For this exercise, return only the lines in the records below from the one holding "You are a GUI" through the one holding "You are a computer-use", including both, exactly as they appear and without pictures.

──────────

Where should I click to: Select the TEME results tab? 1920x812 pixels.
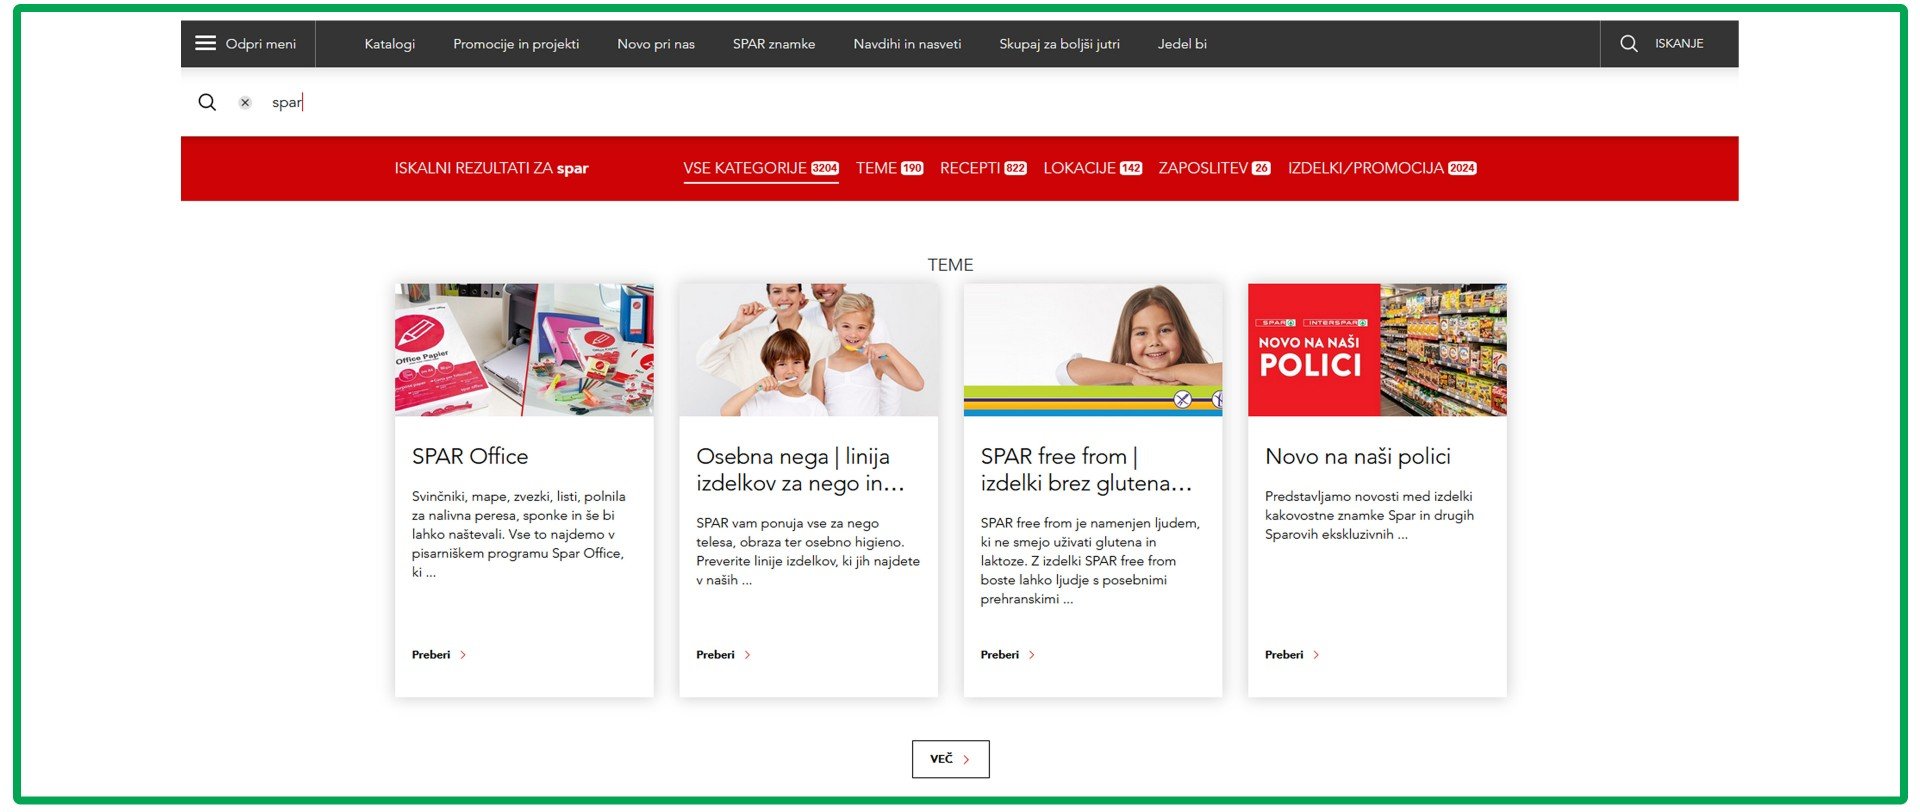pyautogui.click(x=890, y=168)
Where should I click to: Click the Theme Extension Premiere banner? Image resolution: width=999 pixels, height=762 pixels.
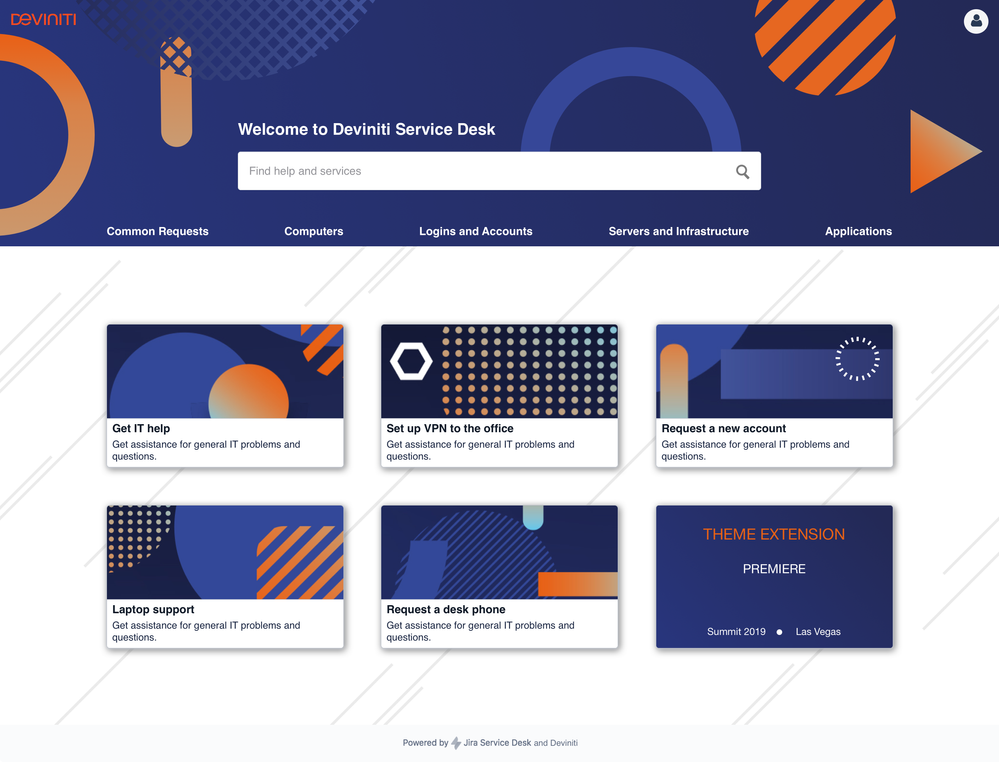pos(774,576)
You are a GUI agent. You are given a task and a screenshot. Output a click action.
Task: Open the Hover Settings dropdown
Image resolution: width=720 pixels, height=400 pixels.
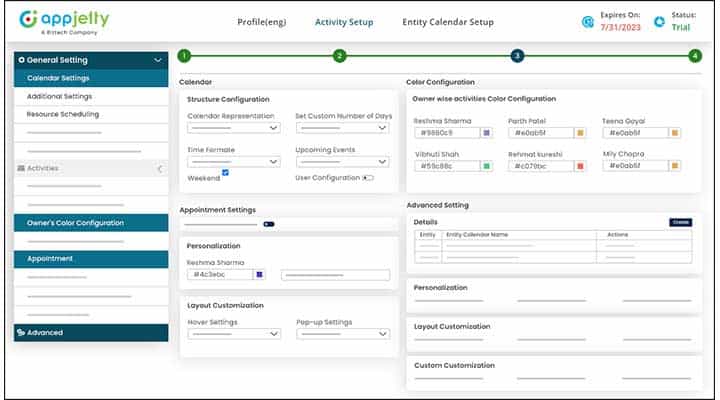click(x=234, y=334)
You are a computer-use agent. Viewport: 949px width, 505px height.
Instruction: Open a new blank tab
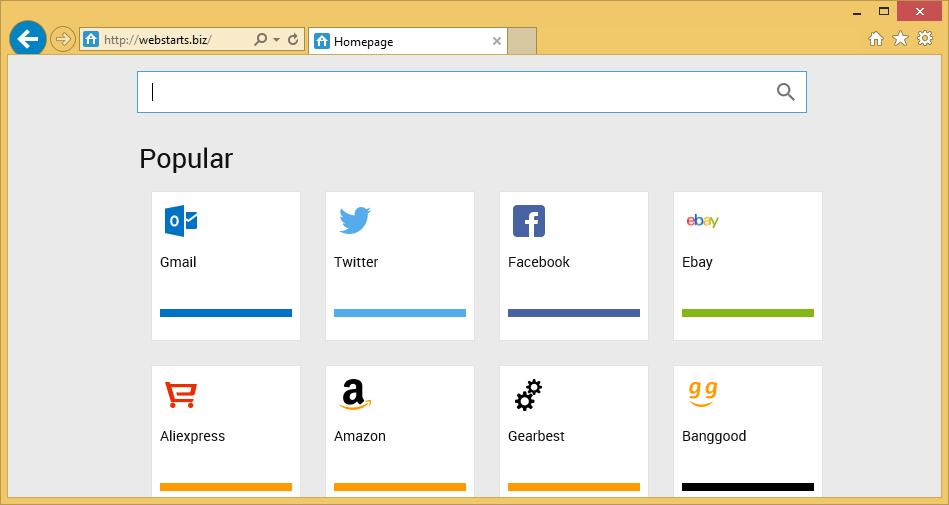[x=522, y=41]
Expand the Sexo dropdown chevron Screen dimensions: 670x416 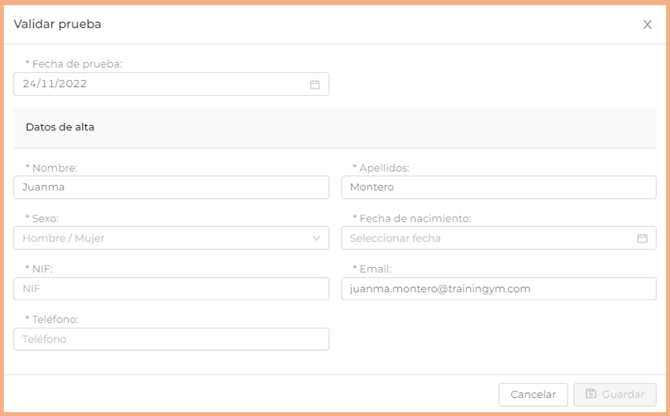tap(316, 238)
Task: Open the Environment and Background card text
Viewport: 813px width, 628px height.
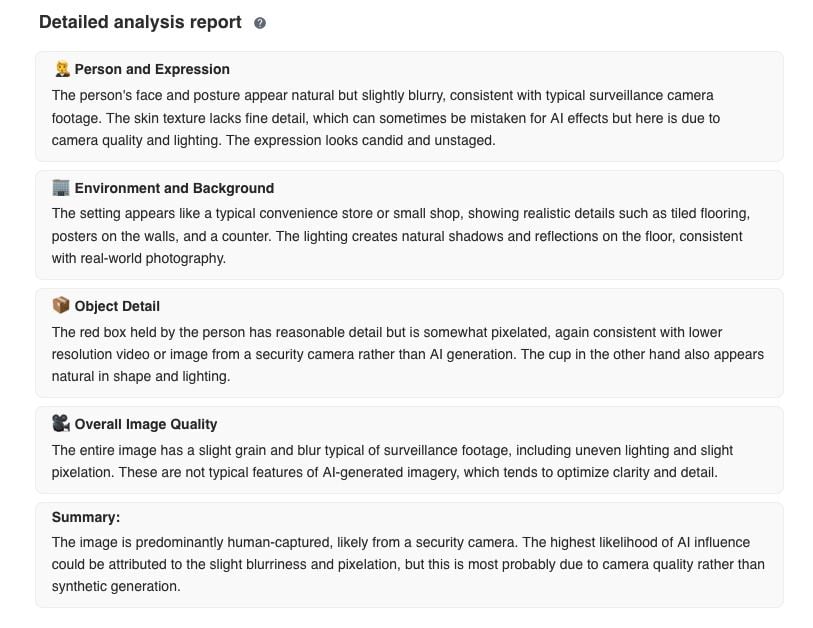Action: (400, 236)
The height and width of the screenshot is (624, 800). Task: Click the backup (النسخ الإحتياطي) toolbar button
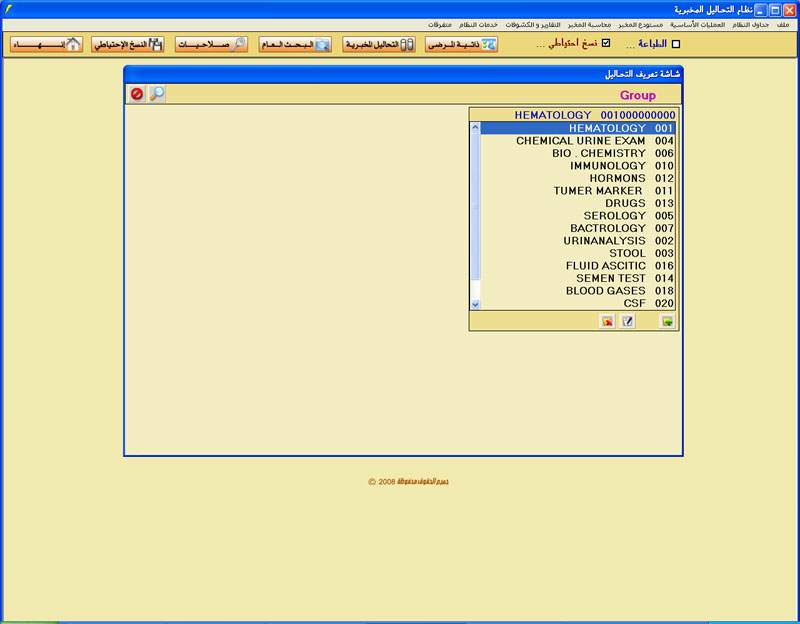click(127, 45)
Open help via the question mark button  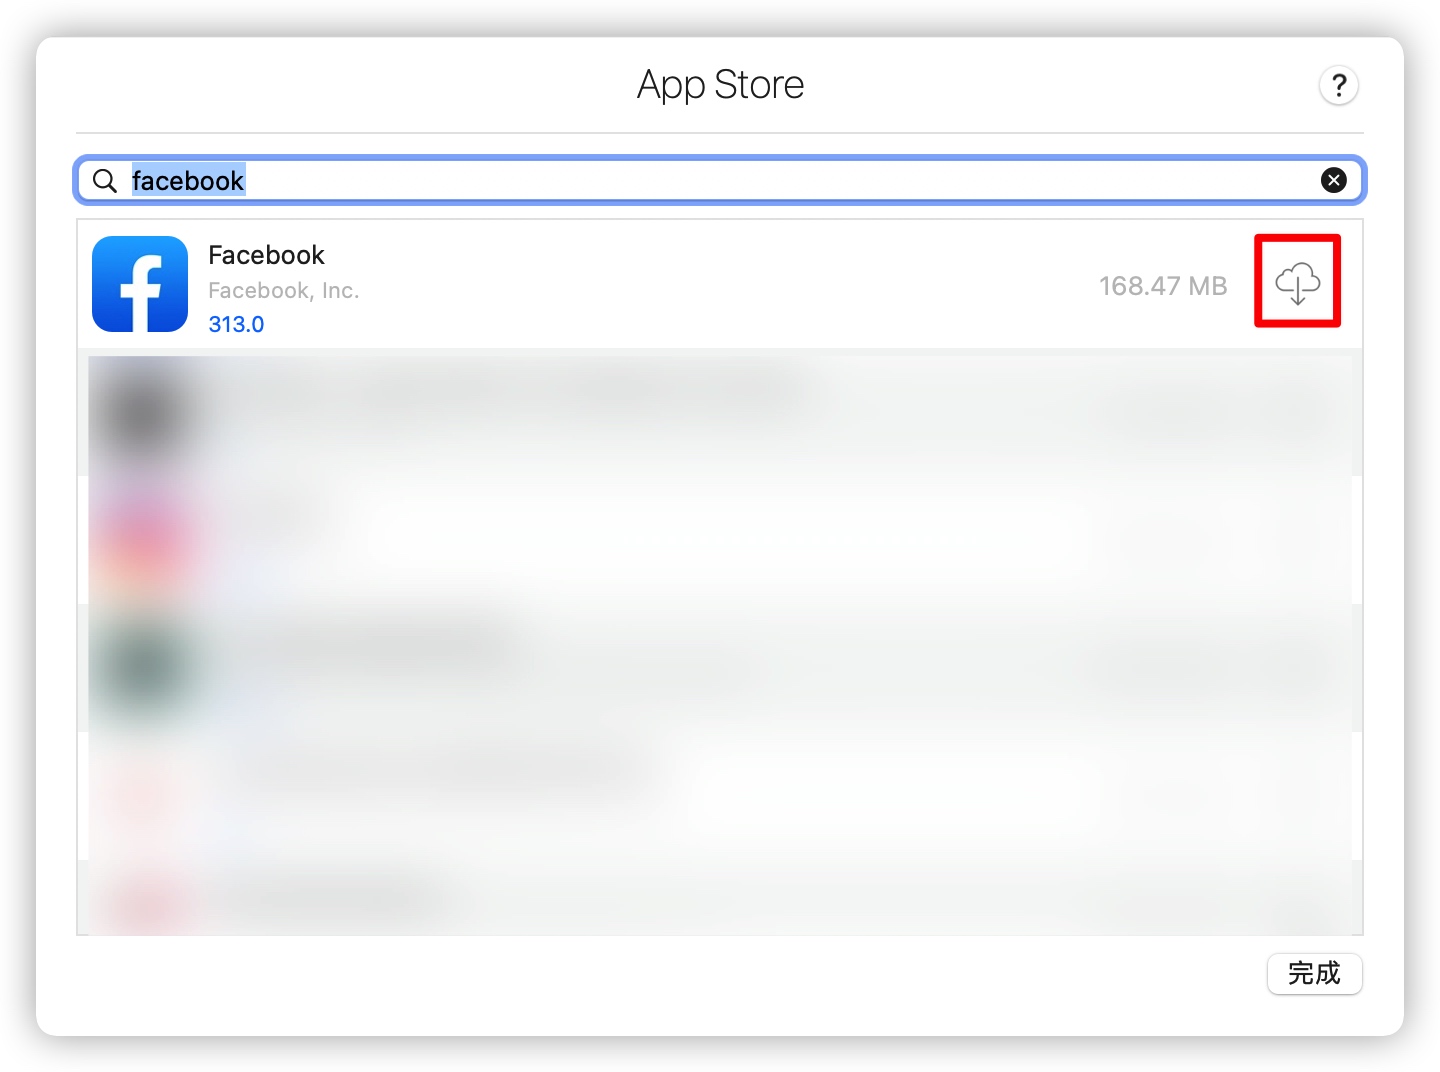coord(1338,85)
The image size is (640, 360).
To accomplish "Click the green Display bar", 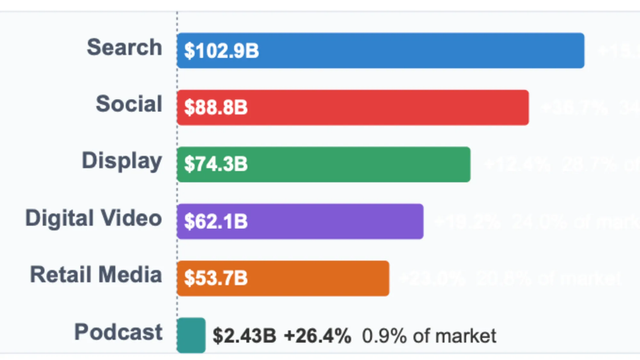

──────────

:: Exercise output ::
You are a GUI agent. You are given a task and a screenshot. Output a click action.
Task: Open the Hover Settings dropdown
Image resolution: width=720 pixels, height=400 pixels.
click(x=234, y=334)
You are a computer-use agent. Viewport: 949px width, 505px height.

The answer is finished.